Who knew Minecraft offered such a rich training ground for AI and machine learning algorithms? Earlier this month, Facebook researchers posited that the hit game’s constraints make it well-suited to natural language understanding experiments. And in a newly published paper, a team at Carnegie Mellon describe a 130GB-734GB corpus intended to inform AI development — MineRL — that contains over 60 million annotated state-action pairs (recorded over 500 hours) across a variety of related Minecraft tasks, alongside a novel data collection scheme that allows for the addition of tasks and the gathering of complete state information suitable for “a variety of methods.”
“As demonstrated in the computer vision and natural language processing communities, large-scale datasets have the capacity to facilitate research by serving as an experimental and benchmarking platform for new methods,” wrote the coauthors. “However, existing datasets compatible with reinforcement learning simulators do not have sufficient scale, structure, and quality to enable the further development and evaluation of methods focused on using human examples. Therefore, we introduce a comprehensive, large-scale, simulator paired dataset of human demonstrations.”

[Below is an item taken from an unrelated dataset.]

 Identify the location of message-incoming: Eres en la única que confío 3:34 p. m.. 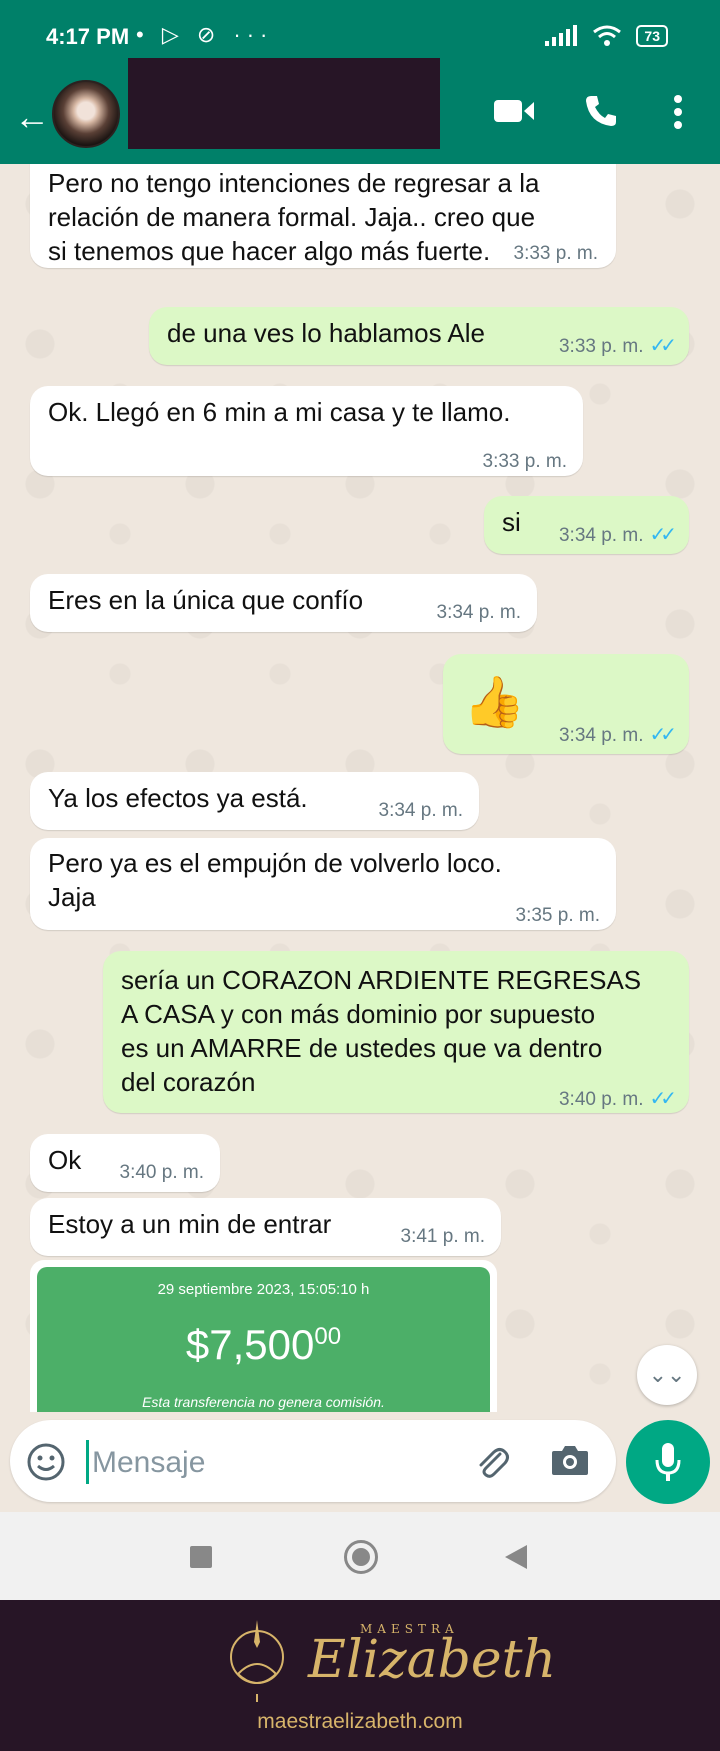
(284, 603).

For those unfamiliar, Minecraft is a voxel-based building and crafting game with procedurally created worlds containing block-based trees, mountains, fields, animals, non-player characters (NPCs), and so on. Blocks are placed on a 3D voxel grid, and each voxel in the grid contains one material. Players can move, place, or remove blocks of different types, and attack or fend off attacks from NPCs or other players.
As for MineRL, it includes six tasks with a variety of research challenges including multi-agent interactions, long-term planning, vision, control, and navigation, as well as explicit and implicit subtask hierarchies. In the navigation task, users have to move to a random goal location over terrain with variable material types and geometries, while in the tree chopping objective, they’re tasked with obtaining wood to produce other items. In another task, players are instructed to produce objects like pickaxes, diamonds, cooked meat, and beds, and in a survival task, they must devise their own goals and secure items to complete those goals.

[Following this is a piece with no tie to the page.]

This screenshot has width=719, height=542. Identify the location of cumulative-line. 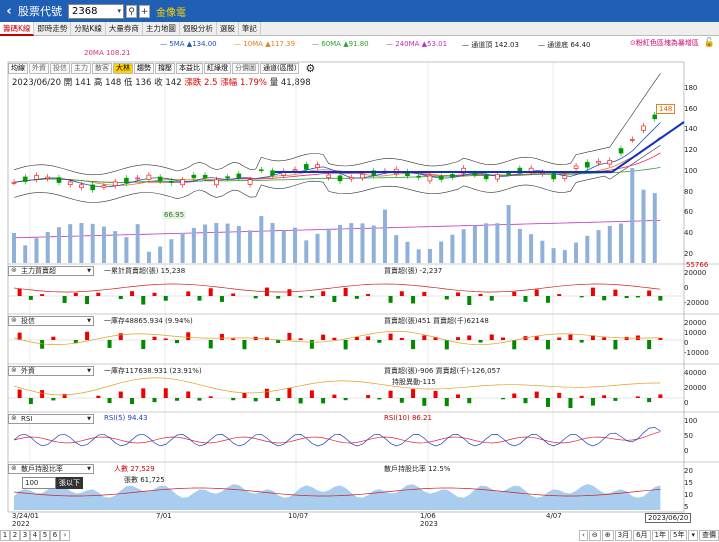
(337, 288).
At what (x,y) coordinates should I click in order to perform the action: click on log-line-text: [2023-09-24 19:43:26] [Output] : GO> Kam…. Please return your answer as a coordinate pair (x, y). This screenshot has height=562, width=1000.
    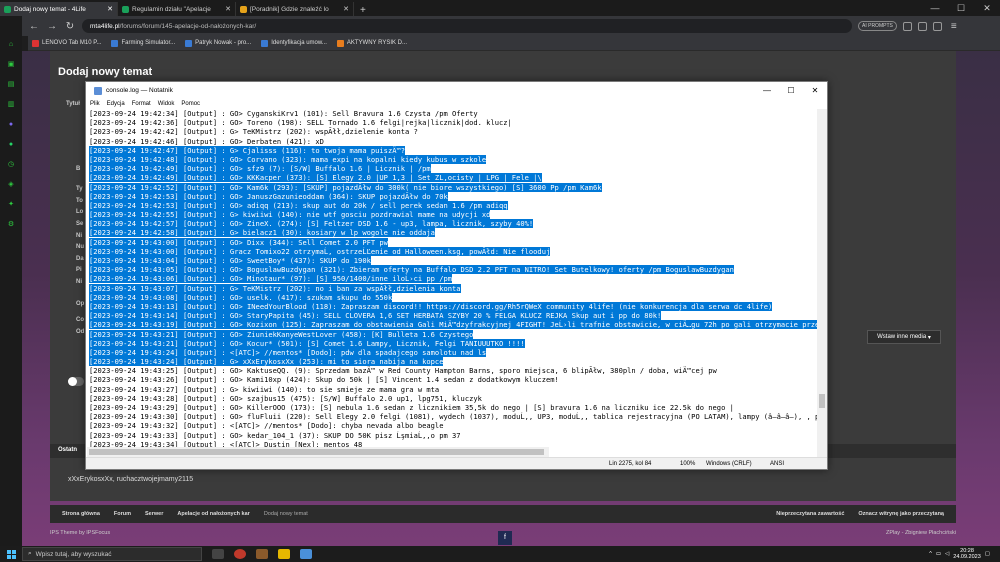
    Looking at the image, I should click on (324, 380).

Each trajectory in the corpus consists of a video frame from the player’s point-of-view and a set of features from the game-state, namely player inventory, item collection events, distances to objectives, and player attributes (health, level, achievements). That’s supplemented with metadata like timestamped markers for when certain objectives are met, and by action data consisting of all of the keyboard presses, changes in view pitch and yaw caused by mouse movement, click and interaction events, and chat messages sent.
To collect the trajectory data, the researchers created an end-to-end platform comprising a public game server and a custom Minecraft client plugin that records all packet-level communication, allowing the demonstrations to be re-simulated and re-rendered with modifications to the game state. Collected telemetry data was fed into a data processing pipeline, and the task demonstrations were annotated automatically.

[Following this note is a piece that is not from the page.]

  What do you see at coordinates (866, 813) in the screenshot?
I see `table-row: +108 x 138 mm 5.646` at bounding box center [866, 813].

The researchers expect MineRL will support large-scale AI generalization studies by enabling the re-rendering of data with different constraints, like altered lighting, camera positions, and other video rendering conditions and the injection of artificial noise in observations, rewards, and actions. “We expect it to be increasingly useful for a range of methods including inverse reinforcement learning, hierarchical learning, and life-long learning,” they wrote. “We hope MineRL will … [bolster] many branches of AI toward the common goal of developing methods capable of solving a wider range of real-world environments.”